> [PROBLEM DESCRIPTION] Check every line of the data below for the string "agent", and copy the ones that hold it.

** EXERCISE MATERIAL follows **

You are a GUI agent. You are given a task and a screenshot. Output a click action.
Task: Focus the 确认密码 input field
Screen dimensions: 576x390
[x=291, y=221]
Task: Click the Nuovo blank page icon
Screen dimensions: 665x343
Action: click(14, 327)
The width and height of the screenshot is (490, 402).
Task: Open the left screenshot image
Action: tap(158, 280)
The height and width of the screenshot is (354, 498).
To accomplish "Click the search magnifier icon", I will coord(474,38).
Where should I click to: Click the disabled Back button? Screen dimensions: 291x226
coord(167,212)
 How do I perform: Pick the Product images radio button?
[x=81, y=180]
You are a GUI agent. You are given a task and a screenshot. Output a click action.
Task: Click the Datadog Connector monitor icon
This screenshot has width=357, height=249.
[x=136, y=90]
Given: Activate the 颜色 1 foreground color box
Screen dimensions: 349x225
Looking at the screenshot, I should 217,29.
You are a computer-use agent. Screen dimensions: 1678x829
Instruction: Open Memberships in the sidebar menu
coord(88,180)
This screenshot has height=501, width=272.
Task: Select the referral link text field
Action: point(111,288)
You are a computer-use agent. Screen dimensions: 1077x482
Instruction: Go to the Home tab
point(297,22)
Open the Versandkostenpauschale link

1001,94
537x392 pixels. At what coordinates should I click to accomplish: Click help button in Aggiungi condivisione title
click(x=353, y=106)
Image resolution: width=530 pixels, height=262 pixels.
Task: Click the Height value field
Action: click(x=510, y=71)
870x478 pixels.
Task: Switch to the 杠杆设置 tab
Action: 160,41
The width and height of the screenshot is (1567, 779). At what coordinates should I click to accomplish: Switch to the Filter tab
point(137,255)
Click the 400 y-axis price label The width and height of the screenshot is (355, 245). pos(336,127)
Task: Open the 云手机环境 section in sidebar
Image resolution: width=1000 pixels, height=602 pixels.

** End of EXERCISE MATERIAL **

> [PROBLEM SOLUTION]
You are a GUI agent. You are given a task and a screenshot. Output a click action.
You are a GUI agent. You are given a task and a screenshot. Output a click action.
You are a computer-use agent. Screen dimensions: 1678x829
You are a computer-use agent. Screen dimensions: 1077x482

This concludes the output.